## [WORK ITEM]
Give a single number in reply. It is the count of lines below that contain the string "axis".

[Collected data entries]
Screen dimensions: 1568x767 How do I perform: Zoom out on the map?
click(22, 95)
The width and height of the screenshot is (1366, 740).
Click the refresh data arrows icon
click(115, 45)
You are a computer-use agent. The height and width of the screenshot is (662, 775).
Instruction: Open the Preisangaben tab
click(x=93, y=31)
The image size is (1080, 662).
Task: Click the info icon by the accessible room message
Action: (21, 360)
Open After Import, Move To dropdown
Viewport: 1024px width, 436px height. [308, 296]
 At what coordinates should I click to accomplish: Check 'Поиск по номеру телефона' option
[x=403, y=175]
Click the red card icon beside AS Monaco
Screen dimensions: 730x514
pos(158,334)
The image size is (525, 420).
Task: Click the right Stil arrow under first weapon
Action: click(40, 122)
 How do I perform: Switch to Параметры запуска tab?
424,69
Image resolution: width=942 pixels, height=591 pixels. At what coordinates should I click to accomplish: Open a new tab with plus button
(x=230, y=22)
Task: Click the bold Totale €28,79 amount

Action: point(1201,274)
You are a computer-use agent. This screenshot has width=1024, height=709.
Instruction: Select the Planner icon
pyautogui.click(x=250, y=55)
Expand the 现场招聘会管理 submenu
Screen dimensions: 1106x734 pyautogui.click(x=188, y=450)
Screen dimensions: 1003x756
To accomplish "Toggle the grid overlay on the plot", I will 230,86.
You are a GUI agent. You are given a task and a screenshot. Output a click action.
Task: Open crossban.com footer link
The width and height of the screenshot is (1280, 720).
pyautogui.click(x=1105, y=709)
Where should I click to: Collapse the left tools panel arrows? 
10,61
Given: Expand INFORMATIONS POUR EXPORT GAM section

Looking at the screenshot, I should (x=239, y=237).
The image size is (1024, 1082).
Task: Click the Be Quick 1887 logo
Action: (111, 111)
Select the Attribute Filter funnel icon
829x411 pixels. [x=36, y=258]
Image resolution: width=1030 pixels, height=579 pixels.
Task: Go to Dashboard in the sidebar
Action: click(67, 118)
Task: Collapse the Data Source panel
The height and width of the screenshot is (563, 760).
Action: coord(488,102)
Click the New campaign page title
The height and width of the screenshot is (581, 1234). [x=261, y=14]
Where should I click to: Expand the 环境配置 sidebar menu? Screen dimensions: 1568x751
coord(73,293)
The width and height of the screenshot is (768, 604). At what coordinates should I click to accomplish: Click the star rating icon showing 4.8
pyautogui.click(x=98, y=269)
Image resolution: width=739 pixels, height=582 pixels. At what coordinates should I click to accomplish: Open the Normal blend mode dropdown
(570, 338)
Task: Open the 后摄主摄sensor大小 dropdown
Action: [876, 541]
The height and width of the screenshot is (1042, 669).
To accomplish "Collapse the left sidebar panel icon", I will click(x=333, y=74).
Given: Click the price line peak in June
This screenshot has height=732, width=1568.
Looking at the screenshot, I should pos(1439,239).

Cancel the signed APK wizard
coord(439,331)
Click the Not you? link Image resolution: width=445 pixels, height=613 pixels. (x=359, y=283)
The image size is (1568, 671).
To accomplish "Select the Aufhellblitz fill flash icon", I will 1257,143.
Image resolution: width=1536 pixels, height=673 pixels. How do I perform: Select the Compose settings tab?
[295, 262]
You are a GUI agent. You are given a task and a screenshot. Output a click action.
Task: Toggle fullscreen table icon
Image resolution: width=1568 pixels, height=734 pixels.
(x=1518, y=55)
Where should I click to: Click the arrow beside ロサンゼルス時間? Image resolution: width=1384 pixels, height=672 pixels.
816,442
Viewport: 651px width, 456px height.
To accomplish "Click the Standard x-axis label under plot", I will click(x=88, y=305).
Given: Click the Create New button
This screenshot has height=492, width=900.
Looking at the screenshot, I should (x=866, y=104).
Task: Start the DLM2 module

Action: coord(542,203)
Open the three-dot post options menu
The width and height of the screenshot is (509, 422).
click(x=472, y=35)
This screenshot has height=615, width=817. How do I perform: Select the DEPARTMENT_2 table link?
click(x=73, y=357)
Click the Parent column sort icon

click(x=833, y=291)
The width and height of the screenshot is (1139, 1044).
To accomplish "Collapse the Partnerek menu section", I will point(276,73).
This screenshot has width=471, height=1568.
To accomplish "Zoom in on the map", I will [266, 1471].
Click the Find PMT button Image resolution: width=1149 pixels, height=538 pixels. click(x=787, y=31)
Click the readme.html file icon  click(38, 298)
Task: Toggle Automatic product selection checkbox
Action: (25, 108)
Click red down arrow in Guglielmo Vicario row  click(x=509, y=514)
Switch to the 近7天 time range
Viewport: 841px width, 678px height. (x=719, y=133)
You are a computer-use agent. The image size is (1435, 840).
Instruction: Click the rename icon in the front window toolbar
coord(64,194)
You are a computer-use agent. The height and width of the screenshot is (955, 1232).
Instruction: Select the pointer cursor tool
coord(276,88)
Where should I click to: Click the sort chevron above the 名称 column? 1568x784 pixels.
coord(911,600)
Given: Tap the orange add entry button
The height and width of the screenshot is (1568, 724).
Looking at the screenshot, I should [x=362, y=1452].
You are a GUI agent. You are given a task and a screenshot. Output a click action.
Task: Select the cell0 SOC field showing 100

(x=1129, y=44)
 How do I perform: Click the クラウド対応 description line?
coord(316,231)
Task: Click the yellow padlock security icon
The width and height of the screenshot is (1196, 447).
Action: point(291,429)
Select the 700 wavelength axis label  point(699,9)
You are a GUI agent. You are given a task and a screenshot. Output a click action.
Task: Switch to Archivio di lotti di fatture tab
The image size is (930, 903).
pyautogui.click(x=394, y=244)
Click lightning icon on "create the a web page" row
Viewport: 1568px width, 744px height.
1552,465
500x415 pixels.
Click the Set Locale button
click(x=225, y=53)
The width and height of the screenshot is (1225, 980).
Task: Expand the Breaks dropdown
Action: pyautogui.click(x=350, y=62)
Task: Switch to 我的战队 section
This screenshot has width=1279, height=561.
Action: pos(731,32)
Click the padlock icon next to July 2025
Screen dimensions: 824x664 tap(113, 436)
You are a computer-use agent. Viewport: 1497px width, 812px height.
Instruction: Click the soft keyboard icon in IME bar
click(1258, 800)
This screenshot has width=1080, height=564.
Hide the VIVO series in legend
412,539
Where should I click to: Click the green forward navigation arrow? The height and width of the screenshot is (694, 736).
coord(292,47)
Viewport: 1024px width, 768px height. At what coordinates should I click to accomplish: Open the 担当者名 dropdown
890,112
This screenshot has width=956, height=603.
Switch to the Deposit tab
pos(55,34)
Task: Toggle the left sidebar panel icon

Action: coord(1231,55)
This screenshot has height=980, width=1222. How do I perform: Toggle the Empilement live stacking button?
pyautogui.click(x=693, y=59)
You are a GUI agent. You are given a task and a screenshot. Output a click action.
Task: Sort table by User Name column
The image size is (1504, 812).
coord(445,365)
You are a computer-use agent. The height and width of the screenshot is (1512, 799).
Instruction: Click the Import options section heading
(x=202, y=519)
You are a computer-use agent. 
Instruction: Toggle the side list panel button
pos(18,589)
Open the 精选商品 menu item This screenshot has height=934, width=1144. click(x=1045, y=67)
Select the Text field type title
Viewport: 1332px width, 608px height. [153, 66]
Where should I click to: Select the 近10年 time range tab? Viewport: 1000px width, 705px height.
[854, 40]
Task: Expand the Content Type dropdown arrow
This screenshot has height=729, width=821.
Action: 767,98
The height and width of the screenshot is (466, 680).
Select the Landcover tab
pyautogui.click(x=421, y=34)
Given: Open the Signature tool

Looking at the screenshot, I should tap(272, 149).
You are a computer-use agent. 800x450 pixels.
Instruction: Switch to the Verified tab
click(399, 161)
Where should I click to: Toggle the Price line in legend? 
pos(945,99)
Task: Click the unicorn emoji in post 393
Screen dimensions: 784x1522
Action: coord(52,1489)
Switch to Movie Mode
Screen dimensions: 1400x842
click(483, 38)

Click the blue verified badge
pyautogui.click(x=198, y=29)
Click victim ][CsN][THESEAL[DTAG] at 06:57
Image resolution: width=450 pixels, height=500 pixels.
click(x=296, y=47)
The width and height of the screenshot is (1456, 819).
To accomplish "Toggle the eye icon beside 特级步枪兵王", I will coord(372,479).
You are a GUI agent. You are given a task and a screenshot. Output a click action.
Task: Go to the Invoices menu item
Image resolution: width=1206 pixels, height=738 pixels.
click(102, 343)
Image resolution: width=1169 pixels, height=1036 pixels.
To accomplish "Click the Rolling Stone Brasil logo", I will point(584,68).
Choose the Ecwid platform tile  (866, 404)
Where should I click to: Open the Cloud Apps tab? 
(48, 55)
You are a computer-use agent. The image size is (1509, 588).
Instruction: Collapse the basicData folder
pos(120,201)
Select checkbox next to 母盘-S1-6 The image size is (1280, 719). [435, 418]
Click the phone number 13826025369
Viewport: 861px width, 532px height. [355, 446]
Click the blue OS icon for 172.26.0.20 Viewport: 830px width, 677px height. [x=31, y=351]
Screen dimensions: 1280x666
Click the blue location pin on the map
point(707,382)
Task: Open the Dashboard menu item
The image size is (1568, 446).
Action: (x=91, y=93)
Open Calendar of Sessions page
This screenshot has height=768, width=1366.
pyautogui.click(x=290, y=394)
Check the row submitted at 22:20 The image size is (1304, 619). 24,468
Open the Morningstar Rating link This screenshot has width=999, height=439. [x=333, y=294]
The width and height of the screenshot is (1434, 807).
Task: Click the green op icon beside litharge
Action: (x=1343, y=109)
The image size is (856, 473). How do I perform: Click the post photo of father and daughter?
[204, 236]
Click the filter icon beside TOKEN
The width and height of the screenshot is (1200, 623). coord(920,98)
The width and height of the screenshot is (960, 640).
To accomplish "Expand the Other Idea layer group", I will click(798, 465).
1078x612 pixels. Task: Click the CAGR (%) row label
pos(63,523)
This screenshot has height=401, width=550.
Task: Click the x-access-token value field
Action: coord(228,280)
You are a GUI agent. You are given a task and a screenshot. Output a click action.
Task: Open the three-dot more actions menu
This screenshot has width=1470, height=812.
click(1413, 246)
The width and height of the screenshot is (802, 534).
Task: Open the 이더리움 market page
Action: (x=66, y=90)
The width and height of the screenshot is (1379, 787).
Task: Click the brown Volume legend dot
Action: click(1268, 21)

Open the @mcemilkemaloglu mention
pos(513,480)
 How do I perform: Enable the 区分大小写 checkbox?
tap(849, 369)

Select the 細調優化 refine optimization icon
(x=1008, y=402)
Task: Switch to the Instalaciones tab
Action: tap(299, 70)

## [SOLUTION TO THE EXERCISE]
2